Учил грамоте оружейников, помогал чертежникам завода, торговал на базаре картузами, клеил гармоньи. Дочь давала уроки музыки новой знати. Тула издавна музыкальный город: славен гармоньями на всю Россию, как и самоварами. Не этим ли объяснить, что началась прямо эпидемия — "на верти-пьяных"! Все желают "выигрывать на верти-пьяных разные польки и романцы". И выпало нам «счастье»: навязалась моей Надюше… «Клеопатра». И по паспорту — Клеопатра, а разумею в кавычках, потому-что сожительствовала она с «Антошкой». Так и говорили — "Антошка и Клеопатра". А «Антошка» этот был не кто иной, как важная птица Особ-Отдела, своего рода мой коллега… Бывший фельдшер. И вот, эта «Клеопатра», красавица-тулячка, мещаночка, очень похожая на кустодиевскую «Купчиху», такая же белотелая и волоокая… глупое и предобрейшее существо — походя пряники жевала и щелкала орешки — и навязалась: "ах, выучите меня на верти-пьяных!.."
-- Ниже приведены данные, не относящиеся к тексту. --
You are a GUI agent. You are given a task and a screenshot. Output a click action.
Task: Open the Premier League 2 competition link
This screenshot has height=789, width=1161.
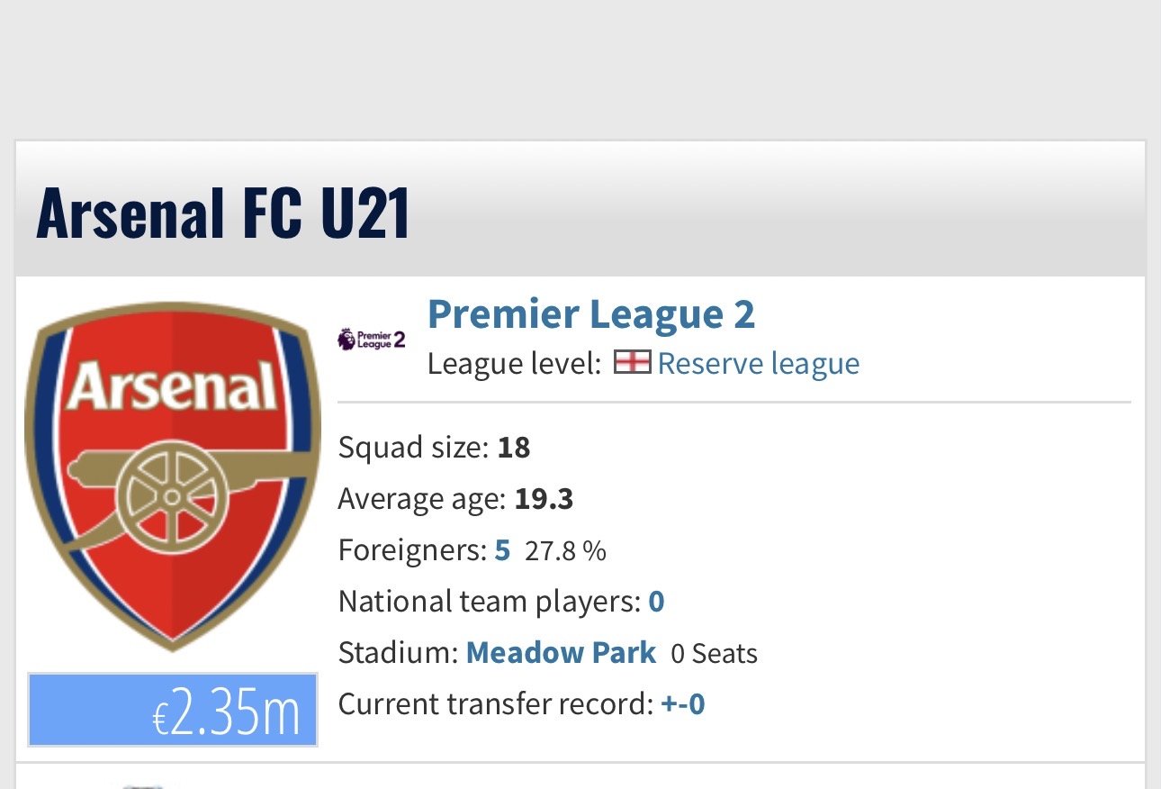tap(590, 314)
Мучилась с ней Надюша больше года. Инструмент у девицы был — чудесный беккеровский рояль, концертный. А Надюша окончила консерваторию на виртуозку, готовилась к карьере пианистки. И вот — "на верти-пьяных". Забылась как-то, с Шопеном замечталась… и вдруг, ревом по голове: "Лихо наяриваете, ба-рышня!" «Антошка», во всей красе, с наганом. А «Клеопатра», в слезах восторга: "Выучите, ради Господа, и меня такому!" Все-таки польку одолела, могла стучать; и была в бешеном восторге. Посылала кульки с провизией, "папашке вашему табачку", то-се… С отвращением, со стыдом, но принимали, чтобы отдать другим… — не проходило в глотку. А нужды кругом!.. Урочные деньги Надюша не могла брать в руки, надевала перчатки. Лучше уж картузами, гармошками…
Тошно, гнусно, безвыходно… — и при моем-то «ясновидении». В глазах народа я был «гадателем», так и говорили: "Нашего следователя не обведешь, скрозь землю на три аршина видит!" И такое бессилие: засела «пробка». И в Волово-то смотался не от нужды, а как-нибудь сбросить это оцепенение, вышибить эту «пробку», а мукомол советовал: "Ныряйте, Сергей Николаич, в Москву — большая вода укроет". Но «пробка» сидела и сидела. Или — так нужно было? Чего-то не хватало?.. И вот это что-то и стукнуло. Теперь вижу, что так именно и нужно было.